* [Jobs]
1. Answer these from the text on the anthrax scares:
(a) In what city and state does American Media publish its supermarket tabloids?
(b) What have government officials not been able to establish between the anthrax scares and the events of Sept. 11?
(c) For how many years has the writer been meeting journalists from around the world?
2. Reproduce everything in the text on the anthrax scares from "All of us in" down to "write the truth.".
3. Write what follows the last sentence of the text on the anthrax scares, carrying it on from there.
[Start Text block]
Was the media now the target for terrorism? Bioterrorism? American Media, where the first anthrax cases were reported, publishes supermarket tabloids in Boca Raton, Florida. There was a serious scare at a Microsoft facility in Reno, Nevada, and suspicious mail and packages turned up at the New York Times, the Columbus Post Dispatch, the St. Petersburg Times, and the Los Angeles Times.

All of us in the media are taking special precautions about mail and packages. And suddenly, mail has joined, airplanes, box cutters, high-rise buildings, shopping malls, and sports arenas as objects and venues of fear.

Government officials have not been able to make a direct link between the anthrax scares and the events of Sept. 11 as another terrorist tactic in Osama Bin Laden's jihad against the United States. But there are strong suspicions that they are.

I shouldn't have been surprised that the news media would be targeted in the United States. To kill the message, you've got to kill the messengers, or at least scare them half to death. For the past eleven years I have been meeting journalists from around the world, who have been intimidated, harassed, raped, beaten, shot, bombed, thrown in jail, simply for attempting to speak or write the truth.
[End Text block]
[Start Provided data]
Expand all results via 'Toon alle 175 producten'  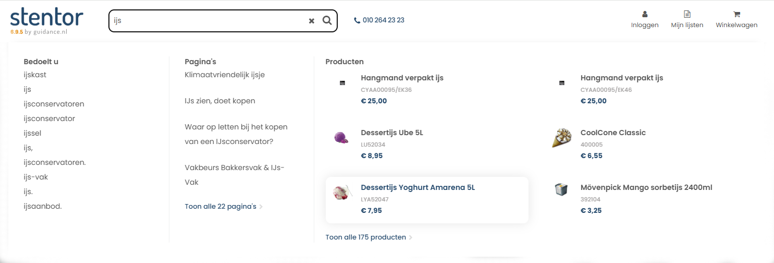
[End Provided data]
* [Written responses]
1.
(a) Boca Raton, Florida.
(b) A direct link.
(c) Eleven years.

2.
All of us in the media are taking special precautions about mail and packages. And suddenly, mail has joined, airplanes, box cutters, high-rise buildings, shopping malls, and sports arenas as objects and venues of fear.

Government officials have not been able to make a direct link between the anthrax scares and the events of Sept. 11 as another terrorist tactic in Osama Bin Laden's jihad against the United States. But there are strong suspicions that they are.

I shouldn't have been surprised that the news media would be targeted in the United States. To kill the message, you've got to kill the messengers, or at least scare them half to death. For the past eleven years I have been meeting journalists from around the world, who have been intimidated, harassed, raped, beaten, shot, bombed, thrown in jail, simply for attempting to speak or write the truth.

3.
Courage to Report

As a member and now head of the International Women's Media Foundation, our organization has honored 38 women journalists who have displayed remarkable courage in practicing our profession.

Two days from now I will help present Courage in Journalism awards to Carmen Gurruchaga of Spain whose home and office were firebombed by members of the Basque Separatist movement who wanted to silence her. Another will go to Jineth Bedoya of Colombia, who was drugged, kidnapped and gang raped for her newspaper reporting on the civil war between right wing terrorists and leftist guerillas. The third will go to Amal Abbas of Sudan, the first female editor-in-chief in the Muslim-led country. Her newspaper was shut down, she was fined, and jailed for reporting on government corruption. Despite the dangers they still face, these brave women continue to inform readers about the wrongdoing of those who would like to see them dead.